[Aim of the task]: Retype, word for word, the line holding "1568x652 pixels." and each line after it down to the end of the data; pictures are not copied.

[Data section]:
------------------------------

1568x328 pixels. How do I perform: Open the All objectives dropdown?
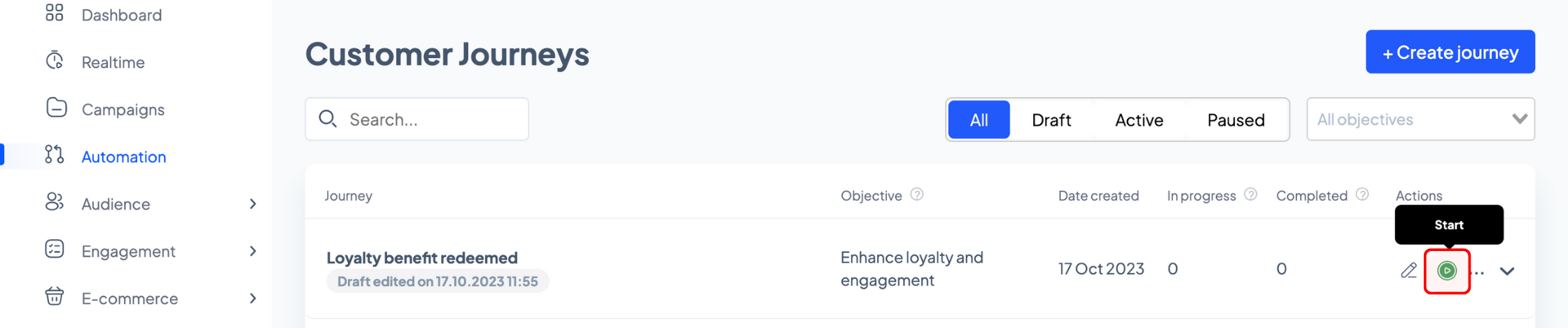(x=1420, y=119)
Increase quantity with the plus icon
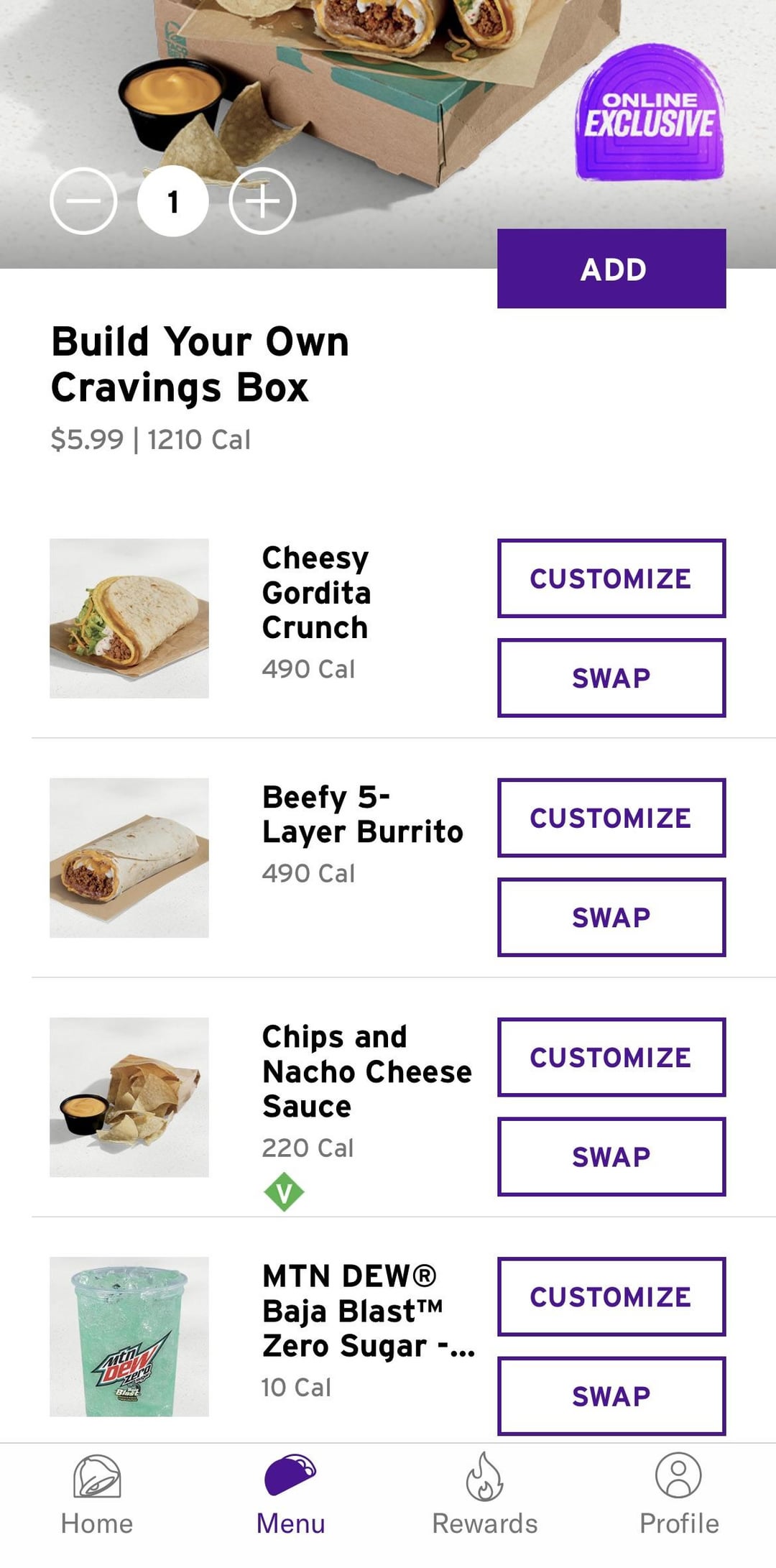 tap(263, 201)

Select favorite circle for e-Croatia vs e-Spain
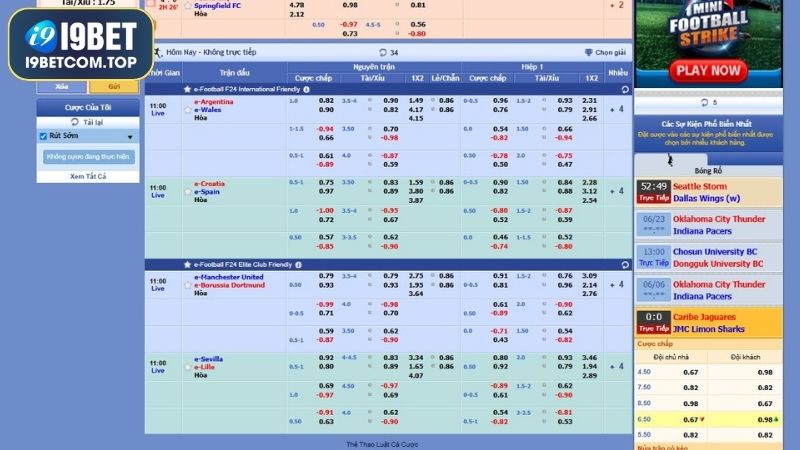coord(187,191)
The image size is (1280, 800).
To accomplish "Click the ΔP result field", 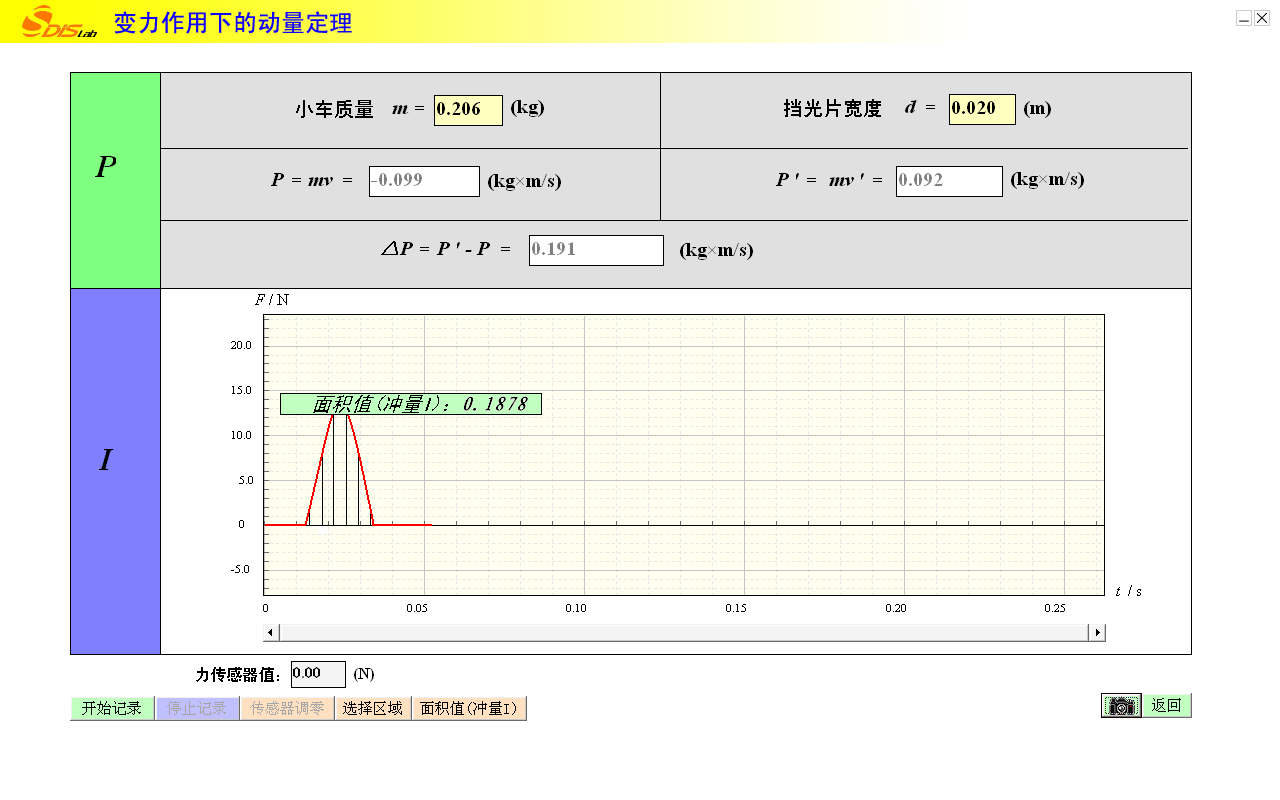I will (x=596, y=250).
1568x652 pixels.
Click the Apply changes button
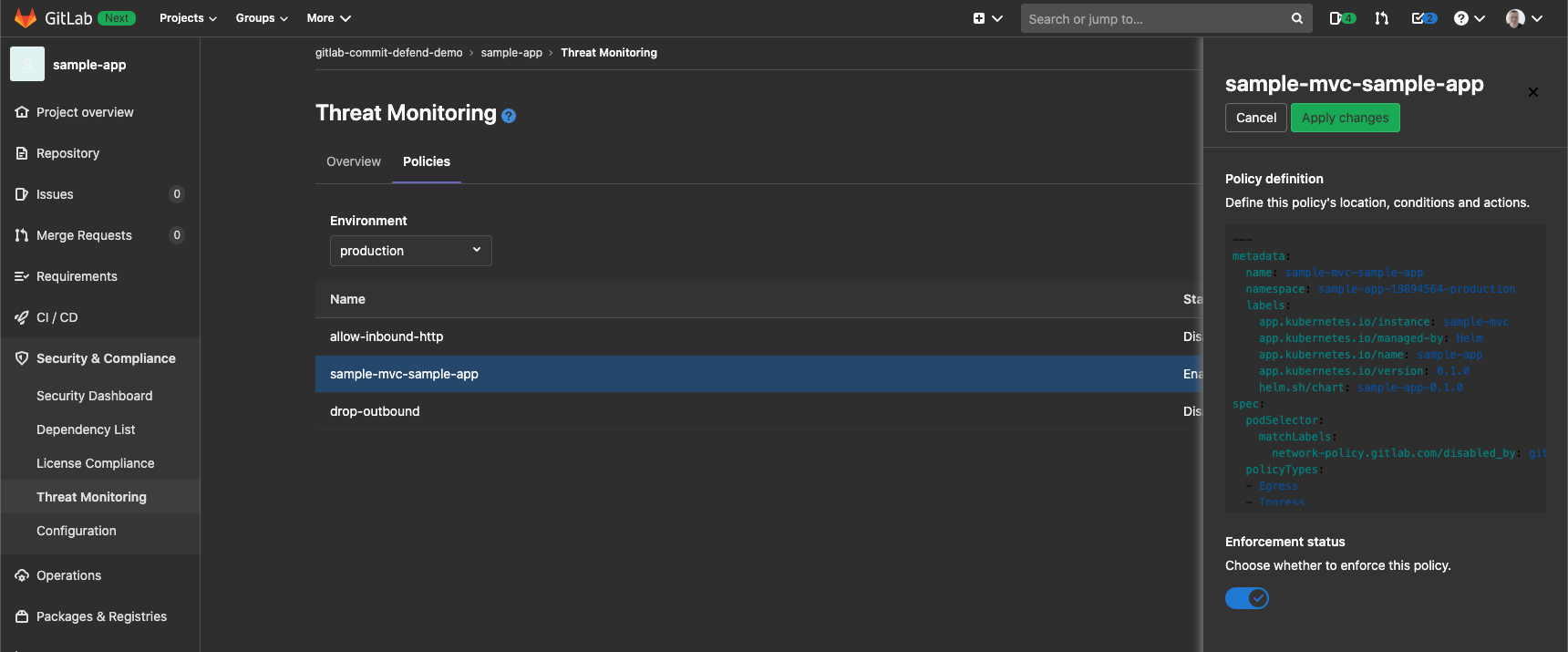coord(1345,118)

------------------------------

[Response area]:
1568x652 pixels.
Click the Apply changes button
coord(1345,118)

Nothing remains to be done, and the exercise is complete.